Role of Students' Home Language and Literacy Patterns

Various research studies examine the relationship of students' home language and literacy patterns to their school performance. Often, educators' expectations of language use, communication patterns, and literacy differ from the home or cultural interactions of children from culturally and linguistically diverse backgrounds.

Jimenez, Moll, Rodriguez-Brown, and Barrera (1999) explain why many Latino children are unresponsive and unsupported in current school environments that do not recognize or respect their linguistic and culturally differences. In part, they argue that the research conducted among Latinos often highlights school failure and drop-out rates rather than the richness of the culture, language, or literature. In addition, they point to insensitive interpretations of large-scale assessment that "focuses only on English literacy and then considers English reading and writing solely from a native language perspective" (p. 6). In contrast, these researchers point to years of "low-level" and "fragmented" instruction" (pp. 8-9) that many Latino children receive. The authors also express fears of the avid push for one particular method over another, or what Bartolome (1994) refers to as the "methods fetish" (p. 173) and the unrealistic dependency on methods to solve issues of inequity in education. (For a recent update of bilingual children's reading, see Garcia, 2000).

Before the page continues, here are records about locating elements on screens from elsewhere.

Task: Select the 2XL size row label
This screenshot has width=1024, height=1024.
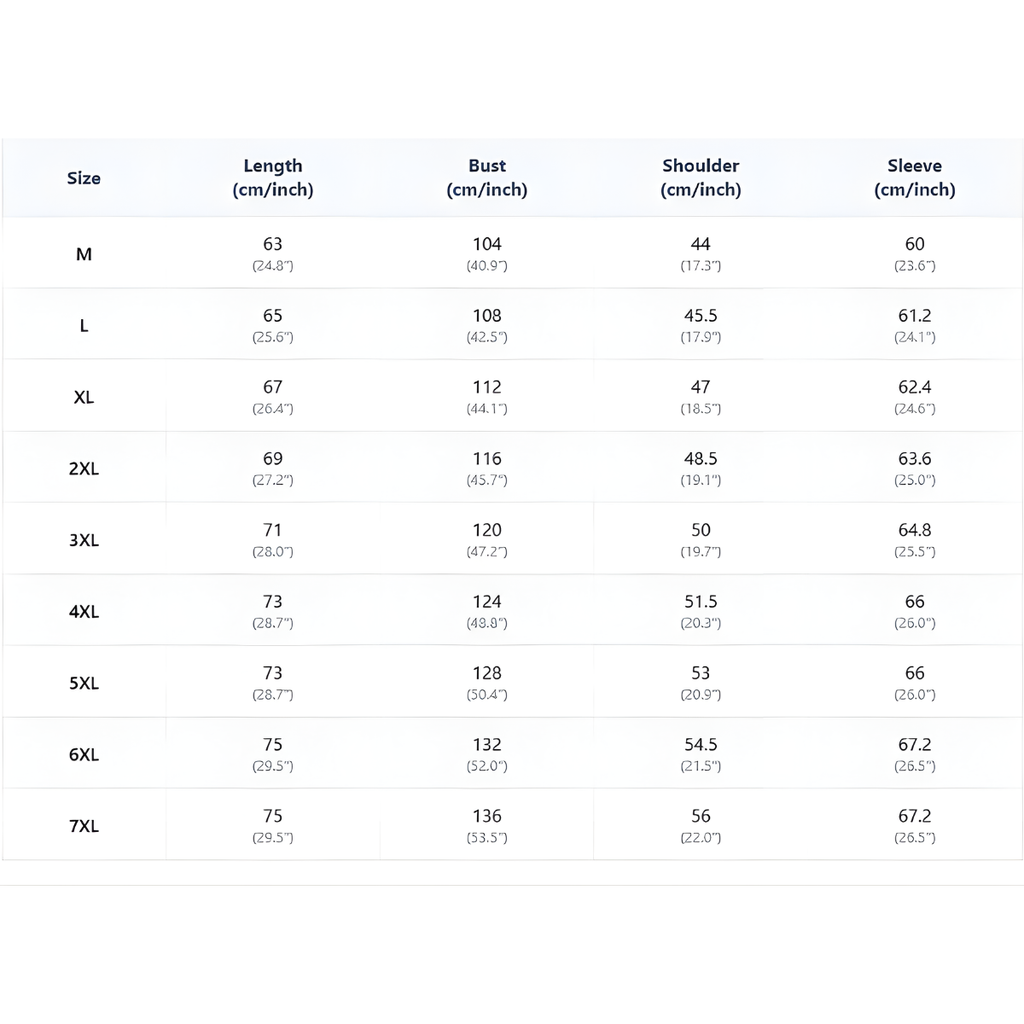Action: pyautogui.click(x=84, y=469)
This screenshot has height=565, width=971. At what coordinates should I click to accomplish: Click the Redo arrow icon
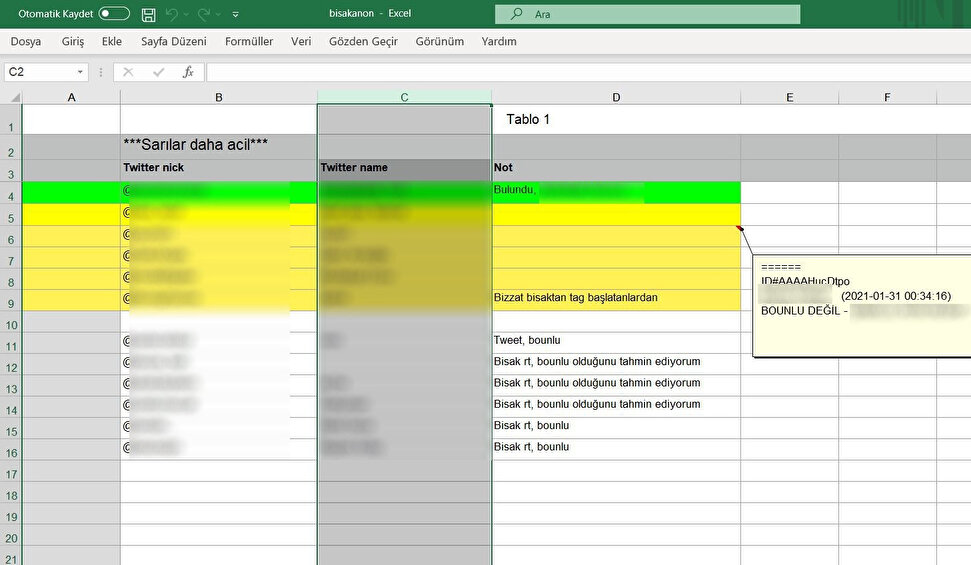(x=204, y=15)
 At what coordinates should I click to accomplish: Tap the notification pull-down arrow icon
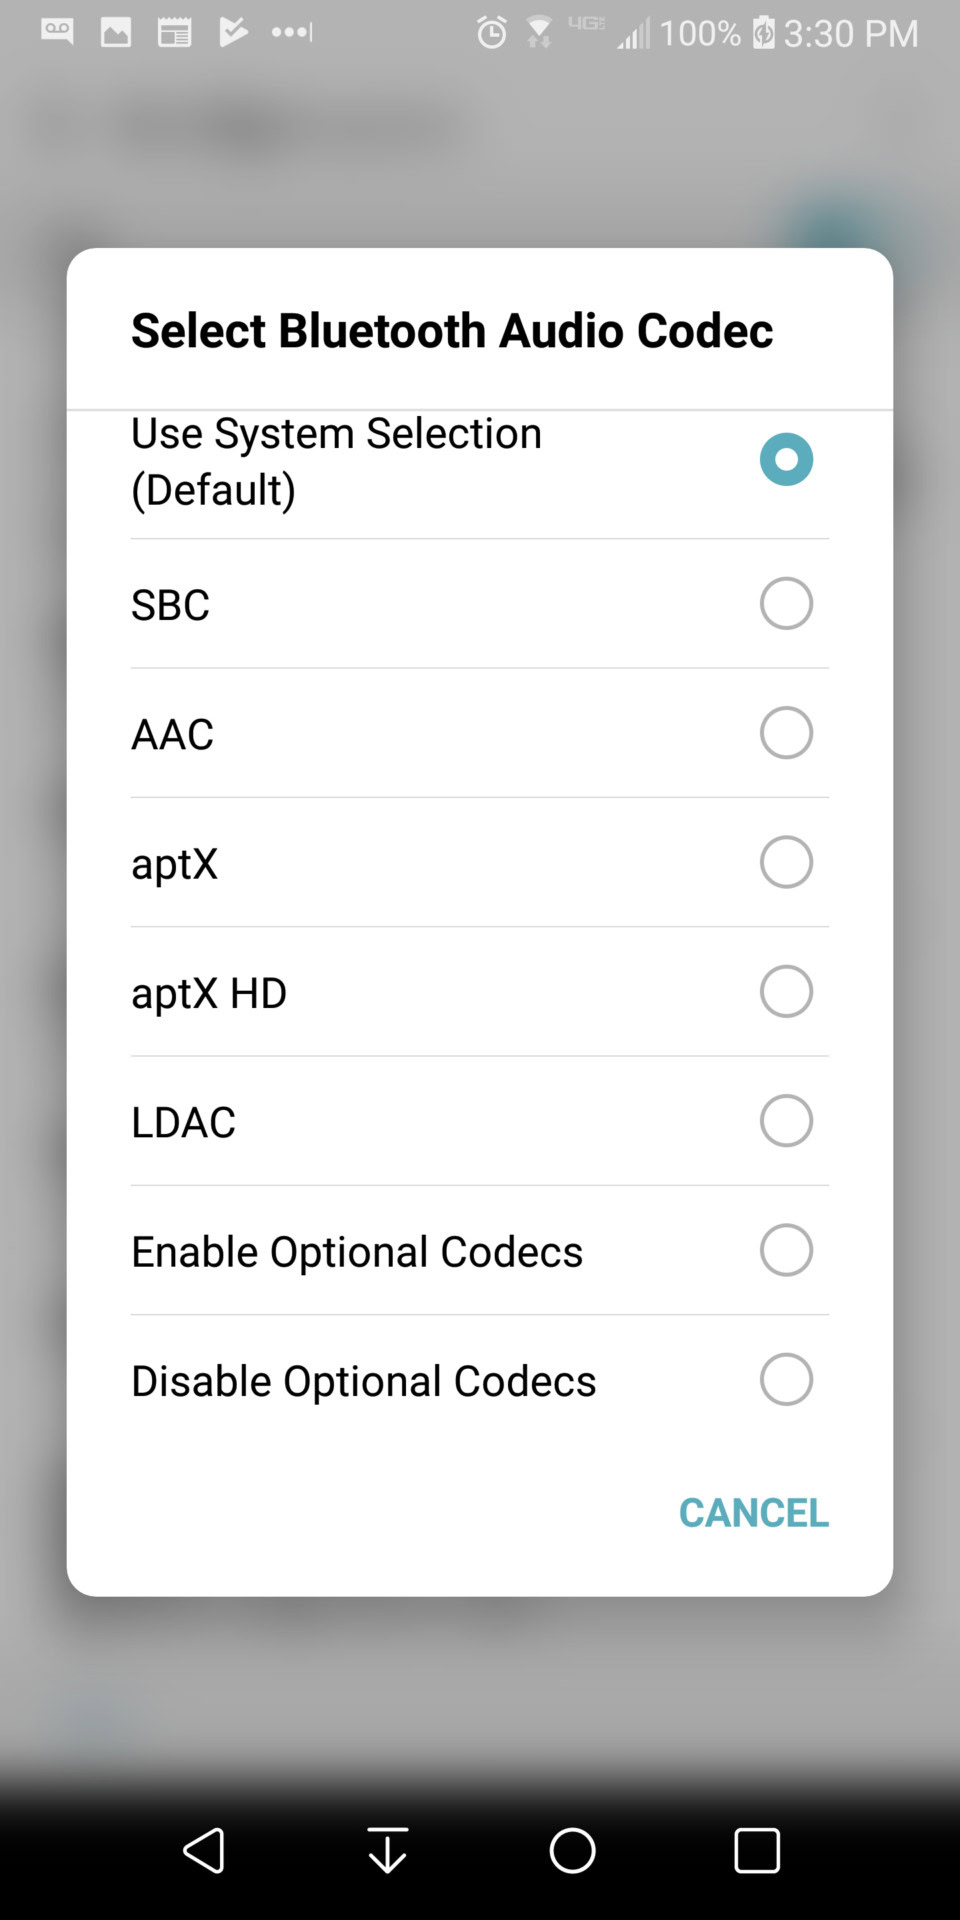[x=387, y=1850]
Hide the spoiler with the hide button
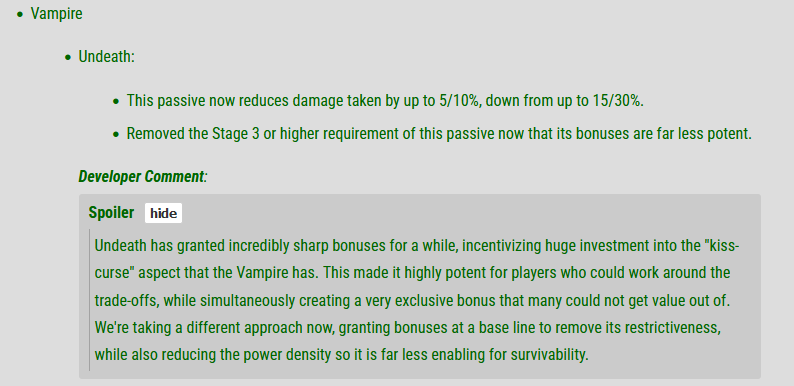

Research by Au (1980) and Jordan (1985) reveals that the home and community language use and communication patterns of native Hawaiian children were highly interactive. The children's cultural patterns differed significantly from the way the children were encouraged to use language and communicate in schools. Au (1993) has observed that "teachers seem to have definite requirements for the type of account they expect children to share" (p. 95) during sharing time, regardless of whether or not the teachers articulate their expectations .

Michaels (1981) says European-American children often use topic-centered ways of sharing; their descriptions are linear, have a single or related focus, and are closed or resolved. This form of sharing is preferred by the teacher, who understands its logic and can scaffold the students' attempts to communicate. In contrast, African-American children often use topic-associated ways of sharing; they tell stories that share a theme or follow a person through episodes. The classroom teacher often does not value this form of sharing, does not understand its logic, and does not know how to support the students' efforts to communicate.

Heath's (1983) longitudinal study of working-class African-American children and middle-class European-American children revealed significant differences between home and school expectations of language use, communication patterns, and literacy. For instance, Heath observed the types of interactions between adults in the two communities and noticed that African-American children were not asked known-answer questions at home but were expected to answer them at school. When the children did not respond in the teacher-expected manner, some teachers assumed that the children did not know the answers; in fact, the children did know the answers but did not offer to verbalize them because everyone else knew the answers as well.